Hay mucho que contar desde que apareciste con tus botines amarillos de constructor, tus estrechos pantalones, piernas de Modigliani y rostro de Filippo Lippi. Pides almejas. Llegan en plato, humeantes con queso derretido encima. Vino blanco. Cerca de la catedral, en uno de tantos rincones parques de Odessa, ciudad vegetal. Nunca he probado algo mejor, tan delicado. Me das de comer con tenedor, como a caniche adiestrado. ¿Hubo alguna yerba aromática encima? Quiero creerlo con curiosidad de cocinero. Del vino seco al moscato. Moscatel helado que dejó sabor dulce para la eternidad.
Nos fotografiamos en las escalinatas famosas. La noche ha venido tenue y fresca. Visitamos las estatuas de Ekaterina la Grande y de Richelieu, damos unos pasos por el parque griego. Las luces del puerto iluminan las partes altas de las grúas y los edificios. Una masa oscura se ve al otro lado. Tiene que ser Crimea, quizá una isla, dudo que Turquía se pueda ver desde aquí.

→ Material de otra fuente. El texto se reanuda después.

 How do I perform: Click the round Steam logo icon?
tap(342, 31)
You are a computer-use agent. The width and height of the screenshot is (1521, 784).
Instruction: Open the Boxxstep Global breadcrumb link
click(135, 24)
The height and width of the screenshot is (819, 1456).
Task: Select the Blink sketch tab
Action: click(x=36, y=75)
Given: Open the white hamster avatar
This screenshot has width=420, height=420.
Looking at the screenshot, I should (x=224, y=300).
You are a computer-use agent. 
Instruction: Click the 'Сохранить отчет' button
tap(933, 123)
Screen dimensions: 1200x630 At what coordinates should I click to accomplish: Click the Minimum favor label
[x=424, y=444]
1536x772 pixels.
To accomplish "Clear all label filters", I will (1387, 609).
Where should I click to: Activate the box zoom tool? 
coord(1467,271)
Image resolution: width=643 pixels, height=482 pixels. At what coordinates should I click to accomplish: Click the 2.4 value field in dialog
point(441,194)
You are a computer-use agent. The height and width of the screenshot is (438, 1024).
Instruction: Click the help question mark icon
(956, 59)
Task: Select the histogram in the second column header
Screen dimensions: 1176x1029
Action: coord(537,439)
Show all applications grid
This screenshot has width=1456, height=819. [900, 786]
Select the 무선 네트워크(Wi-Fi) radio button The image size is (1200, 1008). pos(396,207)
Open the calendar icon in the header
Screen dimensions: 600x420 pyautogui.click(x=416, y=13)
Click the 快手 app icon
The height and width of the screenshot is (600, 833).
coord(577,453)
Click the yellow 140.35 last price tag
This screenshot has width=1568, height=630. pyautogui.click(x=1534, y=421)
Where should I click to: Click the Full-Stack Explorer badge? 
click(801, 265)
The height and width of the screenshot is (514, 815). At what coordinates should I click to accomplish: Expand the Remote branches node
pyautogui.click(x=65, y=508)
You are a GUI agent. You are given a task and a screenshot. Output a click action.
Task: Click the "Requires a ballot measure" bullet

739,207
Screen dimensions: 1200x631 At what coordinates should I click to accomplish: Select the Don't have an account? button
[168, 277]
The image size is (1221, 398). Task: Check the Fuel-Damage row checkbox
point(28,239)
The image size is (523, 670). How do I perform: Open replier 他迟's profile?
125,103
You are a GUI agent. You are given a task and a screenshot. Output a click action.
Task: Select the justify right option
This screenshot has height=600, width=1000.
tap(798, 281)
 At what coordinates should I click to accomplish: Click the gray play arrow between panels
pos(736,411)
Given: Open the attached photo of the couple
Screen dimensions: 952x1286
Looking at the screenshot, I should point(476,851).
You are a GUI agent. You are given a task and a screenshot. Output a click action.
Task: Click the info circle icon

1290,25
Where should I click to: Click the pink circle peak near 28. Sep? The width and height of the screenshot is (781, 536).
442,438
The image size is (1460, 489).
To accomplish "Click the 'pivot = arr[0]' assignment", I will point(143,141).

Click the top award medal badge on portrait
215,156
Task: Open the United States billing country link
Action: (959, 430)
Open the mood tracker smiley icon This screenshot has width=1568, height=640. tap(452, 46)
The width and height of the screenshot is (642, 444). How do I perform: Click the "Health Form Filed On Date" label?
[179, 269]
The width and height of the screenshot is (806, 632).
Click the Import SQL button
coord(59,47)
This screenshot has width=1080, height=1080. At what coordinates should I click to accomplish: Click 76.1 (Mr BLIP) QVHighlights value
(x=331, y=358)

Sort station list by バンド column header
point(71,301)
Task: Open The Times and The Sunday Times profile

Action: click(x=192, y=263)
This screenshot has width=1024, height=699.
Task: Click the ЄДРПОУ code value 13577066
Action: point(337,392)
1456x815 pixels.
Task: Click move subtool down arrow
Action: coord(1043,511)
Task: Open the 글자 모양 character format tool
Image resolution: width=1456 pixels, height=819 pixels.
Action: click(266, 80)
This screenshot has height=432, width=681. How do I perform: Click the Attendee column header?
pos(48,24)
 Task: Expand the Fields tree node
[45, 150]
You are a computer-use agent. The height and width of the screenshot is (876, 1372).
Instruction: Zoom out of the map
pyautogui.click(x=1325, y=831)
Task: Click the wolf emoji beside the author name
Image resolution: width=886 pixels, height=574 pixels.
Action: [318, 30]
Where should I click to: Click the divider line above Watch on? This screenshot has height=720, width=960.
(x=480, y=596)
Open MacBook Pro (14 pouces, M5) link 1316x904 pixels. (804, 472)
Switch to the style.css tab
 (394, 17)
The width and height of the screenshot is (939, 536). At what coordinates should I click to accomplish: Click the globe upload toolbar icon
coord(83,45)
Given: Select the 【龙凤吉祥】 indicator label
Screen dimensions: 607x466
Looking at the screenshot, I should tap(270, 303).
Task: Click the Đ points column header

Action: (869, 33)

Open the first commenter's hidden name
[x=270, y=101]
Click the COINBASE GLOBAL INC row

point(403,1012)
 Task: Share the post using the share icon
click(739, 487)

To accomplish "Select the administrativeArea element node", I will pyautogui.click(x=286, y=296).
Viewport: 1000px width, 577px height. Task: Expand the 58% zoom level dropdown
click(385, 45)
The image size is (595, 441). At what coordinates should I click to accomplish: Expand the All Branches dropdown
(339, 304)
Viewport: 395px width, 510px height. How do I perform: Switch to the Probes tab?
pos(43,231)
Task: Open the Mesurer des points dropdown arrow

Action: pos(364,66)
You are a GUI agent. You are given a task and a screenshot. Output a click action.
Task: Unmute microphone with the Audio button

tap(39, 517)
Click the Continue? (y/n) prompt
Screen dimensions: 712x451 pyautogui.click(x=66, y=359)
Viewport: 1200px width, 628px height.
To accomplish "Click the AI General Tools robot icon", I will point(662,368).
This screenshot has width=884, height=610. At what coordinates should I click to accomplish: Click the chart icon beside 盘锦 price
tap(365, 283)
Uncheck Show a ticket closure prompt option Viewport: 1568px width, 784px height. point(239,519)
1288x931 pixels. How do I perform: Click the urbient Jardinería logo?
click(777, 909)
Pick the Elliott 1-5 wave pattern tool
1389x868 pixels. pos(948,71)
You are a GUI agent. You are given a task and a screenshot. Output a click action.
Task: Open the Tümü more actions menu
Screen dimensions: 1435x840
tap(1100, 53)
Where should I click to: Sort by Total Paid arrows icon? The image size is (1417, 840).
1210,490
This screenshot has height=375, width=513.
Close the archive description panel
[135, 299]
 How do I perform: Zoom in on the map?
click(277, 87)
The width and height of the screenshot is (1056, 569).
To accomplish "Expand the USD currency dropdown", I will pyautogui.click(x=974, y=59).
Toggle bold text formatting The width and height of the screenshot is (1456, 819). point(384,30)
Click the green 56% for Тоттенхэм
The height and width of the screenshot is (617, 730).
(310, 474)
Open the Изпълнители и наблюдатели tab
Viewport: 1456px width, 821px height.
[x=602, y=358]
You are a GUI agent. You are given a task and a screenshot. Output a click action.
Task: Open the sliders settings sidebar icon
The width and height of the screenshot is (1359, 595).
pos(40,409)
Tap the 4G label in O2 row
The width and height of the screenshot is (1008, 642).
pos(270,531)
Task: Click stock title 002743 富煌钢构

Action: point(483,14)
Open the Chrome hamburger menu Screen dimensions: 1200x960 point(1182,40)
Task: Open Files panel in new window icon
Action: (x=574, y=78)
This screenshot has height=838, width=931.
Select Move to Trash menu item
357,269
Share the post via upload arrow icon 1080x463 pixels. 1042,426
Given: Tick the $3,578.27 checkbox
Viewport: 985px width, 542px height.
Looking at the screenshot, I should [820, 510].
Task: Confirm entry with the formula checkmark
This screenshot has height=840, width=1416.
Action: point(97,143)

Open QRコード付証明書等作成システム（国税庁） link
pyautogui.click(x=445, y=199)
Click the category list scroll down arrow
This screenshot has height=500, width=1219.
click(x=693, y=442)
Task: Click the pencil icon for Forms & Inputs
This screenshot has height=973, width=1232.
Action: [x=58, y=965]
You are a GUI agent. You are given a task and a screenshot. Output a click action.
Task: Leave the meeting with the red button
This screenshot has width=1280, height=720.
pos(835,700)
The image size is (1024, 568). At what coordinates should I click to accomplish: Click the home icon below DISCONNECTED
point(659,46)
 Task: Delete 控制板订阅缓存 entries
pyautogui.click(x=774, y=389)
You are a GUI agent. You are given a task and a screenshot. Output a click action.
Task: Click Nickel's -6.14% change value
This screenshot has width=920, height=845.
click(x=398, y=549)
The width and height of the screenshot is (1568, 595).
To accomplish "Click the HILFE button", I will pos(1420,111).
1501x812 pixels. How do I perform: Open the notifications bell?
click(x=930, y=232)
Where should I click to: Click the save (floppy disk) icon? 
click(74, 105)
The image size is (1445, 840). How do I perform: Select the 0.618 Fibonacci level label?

Envuelve la oscuridad. El lugar común de que es un manto parece lógico. Los dedos de tus pies brillan albos, diez largos lápices de dibujo. Agarro uno, muevo la cortina y anoto para no olvidar: Odessa, octubre de 2018. Los bulbos de la iglesia ortodoxa sobre la avenida perdieron su color de helado. En la esquina un corrillo de putas aguarda por autos de faunos intempestivos y torpes. Se suben los abrigos para cubrir las orejas. Hace frío. A cuatro cuadras comienza la Moldavanka que a esta hora estará activa. No hay bastante iluminación en las calles. Si la hubiera, el sueño perdería pátina y no está bien; no aquí.